Sprawa ta została opisana przez sądy jako "jedna z najdłużej toczących się w historii kalifornijskiego wymiaru sprawiedliwości w sprawach karnych" - zawarł Gascon w oświadczeniu.
„Przez lata ten urząd walczył z ujawnianiem informacji, o których ofiara i opinia publiczna mają prawo wiedzieć” - dodał.
Ale oświadczenie Gascona kończy się: „Polański pozostaje uciekinierem przed wymiarem sprawiedliwości i powinien oddać się ręce sądu najwyższego hrabstwa Los Angeles”.
Choć nie wiadomo, co dokładnie zawierają transkrypcje, to są tam prawdopodobnie zeznania byłego zastępcy prokuratora okręgowego Rogera Gunsona, pierwszego śledczego, który zajmował się sprawą Polańskiego.
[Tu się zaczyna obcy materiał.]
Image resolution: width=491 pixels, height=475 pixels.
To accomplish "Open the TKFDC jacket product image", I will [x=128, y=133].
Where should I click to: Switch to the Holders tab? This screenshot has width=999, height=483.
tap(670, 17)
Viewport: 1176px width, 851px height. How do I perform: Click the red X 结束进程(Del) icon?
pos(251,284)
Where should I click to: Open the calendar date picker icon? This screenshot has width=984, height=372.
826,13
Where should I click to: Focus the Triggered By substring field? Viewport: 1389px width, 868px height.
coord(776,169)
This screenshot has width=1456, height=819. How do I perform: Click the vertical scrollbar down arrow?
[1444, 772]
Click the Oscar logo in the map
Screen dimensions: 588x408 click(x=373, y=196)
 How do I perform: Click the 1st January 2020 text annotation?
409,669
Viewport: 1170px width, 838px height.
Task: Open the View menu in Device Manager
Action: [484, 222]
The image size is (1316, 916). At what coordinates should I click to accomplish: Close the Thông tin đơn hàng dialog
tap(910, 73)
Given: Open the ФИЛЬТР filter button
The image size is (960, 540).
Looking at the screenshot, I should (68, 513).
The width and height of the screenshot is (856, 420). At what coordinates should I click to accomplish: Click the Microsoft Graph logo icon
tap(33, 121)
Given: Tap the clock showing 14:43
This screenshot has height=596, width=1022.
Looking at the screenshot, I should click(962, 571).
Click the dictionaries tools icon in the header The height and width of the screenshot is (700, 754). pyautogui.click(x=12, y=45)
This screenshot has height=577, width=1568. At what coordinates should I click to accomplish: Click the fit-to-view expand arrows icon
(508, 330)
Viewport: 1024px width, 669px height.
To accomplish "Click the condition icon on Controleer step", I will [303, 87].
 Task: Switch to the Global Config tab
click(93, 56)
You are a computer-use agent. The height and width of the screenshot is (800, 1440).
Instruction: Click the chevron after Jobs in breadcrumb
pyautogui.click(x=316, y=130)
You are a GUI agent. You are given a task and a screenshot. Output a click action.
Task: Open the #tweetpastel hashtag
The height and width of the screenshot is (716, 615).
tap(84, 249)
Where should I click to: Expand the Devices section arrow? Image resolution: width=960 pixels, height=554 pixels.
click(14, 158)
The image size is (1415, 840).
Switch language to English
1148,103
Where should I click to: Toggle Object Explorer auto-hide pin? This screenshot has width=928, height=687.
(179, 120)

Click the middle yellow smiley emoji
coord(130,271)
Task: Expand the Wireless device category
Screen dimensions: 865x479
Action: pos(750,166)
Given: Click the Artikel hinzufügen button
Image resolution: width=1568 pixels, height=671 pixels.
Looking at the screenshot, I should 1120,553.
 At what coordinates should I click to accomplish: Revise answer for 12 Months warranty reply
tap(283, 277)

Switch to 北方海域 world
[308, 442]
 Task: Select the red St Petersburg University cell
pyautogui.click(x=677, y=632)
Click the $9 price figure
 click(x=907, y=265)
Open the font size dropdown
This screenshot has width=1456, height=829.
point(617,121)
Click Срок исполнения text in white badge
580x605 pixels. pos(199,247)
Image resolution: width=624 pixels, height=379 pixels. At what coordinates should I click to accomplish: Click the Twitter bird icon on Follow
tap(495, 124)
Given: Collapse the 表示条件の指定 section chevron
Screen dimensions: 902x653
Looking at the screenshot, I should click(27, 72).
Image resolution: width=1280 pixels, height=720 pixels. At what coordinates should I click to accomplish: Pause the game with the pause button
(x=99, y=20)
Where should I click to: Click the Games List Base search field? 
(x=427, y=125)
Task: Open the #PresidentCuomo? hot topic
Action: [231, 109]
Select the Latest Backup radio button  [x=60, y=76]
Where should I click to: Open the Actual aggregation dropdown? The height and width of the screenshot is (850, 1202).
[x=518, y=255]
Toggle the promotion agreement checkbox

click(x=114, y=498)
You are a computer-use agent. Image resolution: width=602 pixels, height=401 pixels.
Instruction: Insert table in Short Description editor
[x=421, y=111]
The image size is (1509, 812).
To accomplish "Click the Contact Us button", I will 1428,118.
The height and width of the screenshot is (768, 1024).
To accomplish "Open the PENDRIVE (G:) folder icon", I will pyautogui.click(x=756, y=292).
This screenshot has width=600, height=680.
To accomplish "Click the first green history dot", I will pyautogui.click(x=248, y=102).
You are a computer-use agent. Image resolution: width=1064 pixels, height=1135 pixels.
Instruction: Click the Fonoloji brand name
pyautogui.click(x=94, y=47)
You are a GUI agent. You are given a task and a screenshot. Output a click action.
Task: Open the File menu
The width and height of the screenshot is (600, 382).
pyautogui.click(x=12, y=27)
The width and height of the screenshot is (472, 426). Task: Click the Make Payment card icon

W 1977 roku Polański został aresztowany po tym, jak 13-letnia Samantha Gailey oskarżyła go o podawanie jej narkotyków i alkoholu oraz o zmuszanie jej do seksu.
Chcąc oszczędzić dziecku procesu, prokuratorzy odrzucili najpoważniejsze zarzuty w ugodzie, a Polański przyznał się do odbycia stosunku seksualnego z nieletnią. Odsiedział 42 dni w więzieniu, gdzie poddawany był obserwacji psychiatrycznej.
Kiedy okazało się, że sędzia Laurence Rittenband ma wrócić do sprawy i planuje wydać znacznie dłuższy wyrok więzienia, Polański uciekł do Francji.
Reżyser „Dziecka Rosemary” i „Chinatown” nie wrócił od tego czasu do Stanów Zjednoczonych i wciąż jest ścigany przez amerykański wymiar sprawiedliwości.
Gailey publicznie wybaczyła Polańskiemu w 1997 roku i wcześniej również wezwała do otwarcia stenogramów z procesu.
W ostatnich latach Polański był oskarżany przez różne kobiety o przestępstwa na tle seksualnym. Reżyser temu zaprzeczał.